UnitedHealthcare to pay $15.6M in mental health parity settlement

Gavel on top of cash
The settlement resolves violations of the Mental Health Parity and Addiction Equity Act, which prevents employer plans from limiting mental health benefits. (alfexe / iStock / Getty Images Plus)

UnitedHealthcare will pay $15.6 million to settle federal and state investigations into mental health parity, the Department of Labor announced Thursday.

The settlement includes $13.6 million in payments to members for wrongfully denied claims as well as just over $2 million in penalties and lawyers fees, DOL said.

An investigation by DOL's Employee Benefits Security Administration found that UnitedHealth would reduce reimbursement rates for out-of-network behavioral health services and would flag members who were undergoing mental health treatment for utilization reviews.
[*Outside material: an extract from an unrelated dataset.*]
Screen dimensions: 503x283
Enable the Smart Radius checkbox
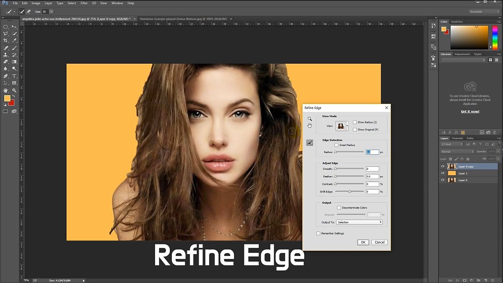pos(336,145)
UnitedHealthcare also failed to sufficiently disclose information about its practices to plan sponsors and members, according to DOL.

RELATED: Why judge’s ruling against UnitedHealth could be turning point for mental health parity

The actions violated the Mental Health Parity and Addiction Equity Act (MHPAEA), which blocks Employee Retirement Income Security Act (ERISA) plans from limiting benefits for mental health and substance abuse treatment.

Acting Assistant Secretary for Employee Benefits Security Ali Khawar said on a call with reporters that mental health parity enforcement is a key health priority at DOL under the Biden administration.

"It does signify another step in our efforts to meet the promise of MHPAEA," Khawar said.

UnitedHealth Group, the parent company of UnitedHealthcare, said in a statement to Fierce Healthcare that the company is "pleased to resolve these issues related to business practices no longer used by the company."

"We are committed to ensuring all our members have access to care and to reimbursing providers consistent with the terms of the member’s health plan and state and federal rule," UnitedHealth Group said. "As part of our broader commitment to quality care, we continue to support our members with increased access to providers and new ways to get the effective behavioral support they need."

UnitedHealth is the country's largest private insurer. In addition to the financial settlement, the insurer said it would cease the behaviors uncovered in the investigation, improve outreach to plan sponsors and commit to compliance in the future.